To determine the level of genetic diversity among four geographically distinct but chromosomally polymorphic populations of V. acanthurus, we performed population genetic analysis using SNP markers generated using Diversity Arrays Technology (DArTseq) (Kilian et al. 2012). Our population genetics analysis indicated that all four populations were genetically distinct from each other and there was no evidence of gene flow between them (Fig. 4, Table 4). This suggests that these four geographically distinct populations likely represent four genetically distinct conservation units, similar to what was shown in the study of the Komodo dragon (V. komodoensis), where three genetically distinct conservation units were identified from the five main Indonesian islands (Iannucci et al. 2021). A recent phylogeographic study on V. acanthurus that utilized SNP markers, morphometric data and weather data, identified a need for taxonomic revisions and considered V. acanthurus a species complex with at least one undescribed species from the Cape Crawford area, which is sympatric with our north population (Pavón-vázquez et al. 2022). It is therefore of significant interest that here we have shown the population structure of these widespread dwarf goannas was essentially “islands” in various stages of divergence similar to the observations of other species of varanids on the many islands of Indonesia (Welton et al. 2014; Weijola et al. 2019) but without any obvious geographical barriers. That could indicate that genetic barriers have been established following divergence and those barriers are independent of the chromosome polymorphisms that occur within the populations.

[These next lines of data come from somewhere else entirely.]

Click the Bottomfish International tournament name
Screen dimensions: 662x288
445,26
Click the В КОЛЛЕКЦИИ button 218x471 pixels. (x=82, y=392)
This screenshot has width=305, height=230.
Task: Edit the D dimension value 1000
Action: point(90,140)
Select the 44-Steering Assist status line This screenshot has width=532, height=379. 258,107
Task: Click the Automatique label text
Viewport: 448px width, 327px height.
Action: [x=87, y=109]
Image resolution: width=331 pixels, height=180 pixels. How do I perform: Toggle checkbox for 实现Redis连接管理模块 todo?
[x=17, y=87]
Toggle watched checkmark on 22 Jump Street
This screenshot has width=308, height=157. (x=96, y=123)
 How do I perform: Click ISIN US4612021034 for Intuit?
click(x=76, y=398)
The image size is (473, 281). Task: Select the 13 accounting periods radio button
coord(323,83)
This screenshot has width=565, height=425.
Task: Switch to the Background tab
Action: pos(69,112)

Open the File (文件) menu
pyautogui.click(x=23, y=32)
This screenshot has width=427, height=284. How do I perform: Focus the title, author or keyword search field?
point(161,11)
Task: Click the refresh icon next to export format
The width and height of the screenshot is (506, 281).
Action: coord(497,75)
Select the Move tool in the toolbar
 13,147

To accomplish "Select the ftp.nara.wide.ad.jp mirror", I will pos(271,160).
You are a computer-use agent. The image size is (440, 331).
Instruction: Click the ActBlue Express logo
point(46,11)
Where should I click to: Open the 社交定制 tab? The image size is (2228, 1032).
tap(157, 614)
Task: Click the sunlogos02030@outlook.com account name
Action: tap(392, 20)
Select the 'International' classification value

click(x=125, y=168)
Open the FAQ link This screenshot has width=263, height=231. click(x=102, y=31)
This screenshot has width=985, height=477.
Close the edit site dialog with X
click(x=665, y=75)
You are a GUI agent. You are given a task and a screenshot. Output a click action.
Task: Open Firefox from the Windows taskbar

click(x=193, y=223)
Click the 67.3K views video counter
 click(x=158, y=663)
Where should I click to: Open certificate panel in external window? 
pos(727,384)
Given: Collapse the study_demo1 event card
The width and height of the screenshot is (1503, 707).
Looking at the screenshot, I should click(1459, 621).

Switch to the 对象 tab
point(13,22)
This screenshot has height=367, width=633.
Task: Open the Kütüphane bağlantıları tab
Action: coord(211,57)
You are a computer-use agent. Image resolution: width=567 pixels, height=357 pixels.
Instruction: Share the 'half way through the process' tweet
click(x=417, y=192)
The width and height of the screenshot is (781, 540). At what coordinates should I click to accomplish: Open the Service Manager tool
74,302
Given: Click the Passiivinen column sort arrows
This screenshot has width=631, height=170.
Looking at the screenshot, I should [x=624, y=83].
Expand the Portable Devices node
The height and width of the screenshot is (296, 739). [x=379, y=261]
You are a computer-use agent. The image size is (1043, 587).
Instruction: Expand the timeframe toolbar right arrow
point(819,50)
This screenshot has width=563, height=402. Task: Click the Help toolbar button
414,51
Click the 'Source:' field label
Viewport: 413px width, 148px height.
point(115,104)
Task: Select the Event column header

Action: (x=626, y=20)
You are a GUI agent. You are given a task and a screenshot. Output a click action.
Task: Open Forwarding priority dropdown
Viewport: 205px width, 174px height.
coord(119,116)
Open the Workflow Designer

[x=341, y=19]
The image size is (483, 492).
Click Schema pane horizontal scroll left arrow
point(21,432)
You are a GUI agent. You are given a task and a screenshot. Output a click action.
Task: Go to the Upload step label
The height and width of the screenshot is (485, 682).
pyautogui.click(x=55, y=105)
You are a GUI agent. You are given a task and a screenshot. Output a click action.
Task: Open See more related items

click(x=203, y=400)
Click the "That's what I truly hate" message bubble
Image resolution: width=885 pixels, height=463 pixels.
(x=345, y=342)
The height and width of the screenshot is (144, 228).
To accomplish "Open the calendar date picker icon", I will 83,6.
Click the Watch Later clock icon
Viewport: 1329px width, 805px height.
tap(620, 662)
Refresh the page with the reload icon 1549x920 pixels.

Lack of genome-wide inhibition of gene flow between karyotypes

Although the within-population structure analysis did not indicate an abrupt sink of gene flow, there were some fixed allele differences between the two homozygous karyomorphs that could indicate recombination suppression between the fixed AA and MM morphs in the western population. This would be similar to the observations between Drosophila persimilis and D. pseudoobscura in which restriction of gene flow is only isolated to the rearranged region of the chromosome polymorphism (Fuller et al. 2018). Future work will require aligning our SNP data to the newly sequenced V. acanthurus genome (Zhu et al. 2022) to determine the location of the fixed allele differences and determine if they are in linkage disequilibrium. Then to validate if those loci are part of the rearrangement, a FISH probe designed from the sequence data would provide evidence that those fixed alleles are correlated with suppressed recombination from the rearrangement.

In conclusion, cytogenetic only data was inconclusive for defining population structure; however, when combined with the molecular data, it clearly provided evidence that chromosome rearrangements were widespread prior to the genetic divergence of these populations. The population genetics data provided this additional resolution to define fine-scale population structure that could not be resolved with cytogenetics alone. However, combining both cytogenetic and molecular data sets enabled the reconstruction of the history of chromosome transitions within V. acanthurus which is likely a complex of multiple cryptic species.